Riyadh – Mubasher: Saudi Real Estate Refinance Company (SRC), a subsidiary of the Public Investment Fund (PIF), has reduced the rates by 40 basis points (bps) for its long-term-fixed-rate (LTFR) mortgages, MENA Herald reported.

This is considered the second rate cut within two months, as the company has extended its maturity offering until 25 years, according to SRC’s statement on Sunday.

“After SRC had dropped the profit rates on 15 to 20 year fixed rate loans in May 2019 to the tune of 50 to 80 bp, it has dropped them further this month from 6.25% APR (3.77% Flat) to 5.89% APR (3.52% Flat) for 20 years, even offering now a 6.00% APR (3.73% Flat) for 25 years. For REDF guaranteed loans, rates have an extra 40bp lower across the maturity spectrum,” MENA Herald said.

The decision comes along with SRC’s commitment to growing the secondary mortgage market in Saudi Arabia as well as facilitating access to mortgages and homeownership for Saudi citizens and bridging liquidity needs of primary originators with objectives of domestic and international investors.

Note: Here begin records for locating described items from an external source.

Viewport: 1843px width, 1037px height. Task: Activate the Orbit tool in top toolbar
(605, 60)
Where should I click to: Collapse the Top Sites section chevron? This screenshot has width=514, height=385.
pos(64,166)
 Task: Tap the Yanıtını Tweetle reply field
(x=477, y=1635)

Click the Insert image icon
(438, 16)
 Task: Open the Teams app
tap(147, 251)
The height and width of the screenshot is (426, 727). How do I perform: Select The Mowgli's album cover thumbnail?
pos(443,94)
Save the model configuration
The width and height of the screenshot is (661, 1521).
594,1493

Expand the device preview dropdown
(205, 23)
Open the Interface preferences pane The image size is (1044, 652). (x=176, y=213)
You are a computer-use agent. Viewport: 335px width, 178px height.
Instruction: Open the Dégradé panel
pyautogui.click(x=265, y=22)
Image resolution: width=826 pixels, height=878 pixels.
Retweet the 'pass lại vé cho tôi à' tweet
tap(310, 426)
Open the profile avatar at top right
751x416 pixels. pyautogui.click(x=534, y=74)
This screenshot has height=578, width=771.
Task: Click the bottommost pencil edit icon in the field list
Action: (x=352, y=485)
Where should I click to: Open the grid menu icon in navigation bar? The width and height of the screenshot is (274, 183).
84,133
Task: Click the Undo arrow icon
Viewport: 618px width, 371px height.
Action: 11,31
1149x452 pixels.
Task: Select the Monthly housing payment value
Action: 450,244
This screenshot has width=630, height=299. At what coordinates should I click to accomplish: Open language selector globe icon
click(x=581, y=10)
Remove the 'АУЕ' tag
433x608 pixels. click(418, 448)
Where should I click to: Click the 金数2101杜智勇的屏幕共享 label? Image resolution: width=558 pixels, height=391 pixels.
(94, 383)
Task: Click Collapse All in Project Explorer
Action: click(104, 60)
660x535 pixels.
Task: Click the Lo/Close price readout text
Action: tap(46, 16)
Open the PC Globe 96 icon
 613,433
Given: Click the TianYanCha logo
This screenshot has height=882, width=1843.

“The rate drop made possible by the strong support of its stakeholders and the whole housing eco-system will indeed enable our partner banks and mortgage finance companies, by passing on the benefits to customers, to see borrowers’ burden alleviated and affordability improved. This will ultimately help us deliver the Vision 2030 housing sector goal of increasing the number of citizens owning their own homes to 70% by 2030,” Fabrice Susini, CEO of SRC, said.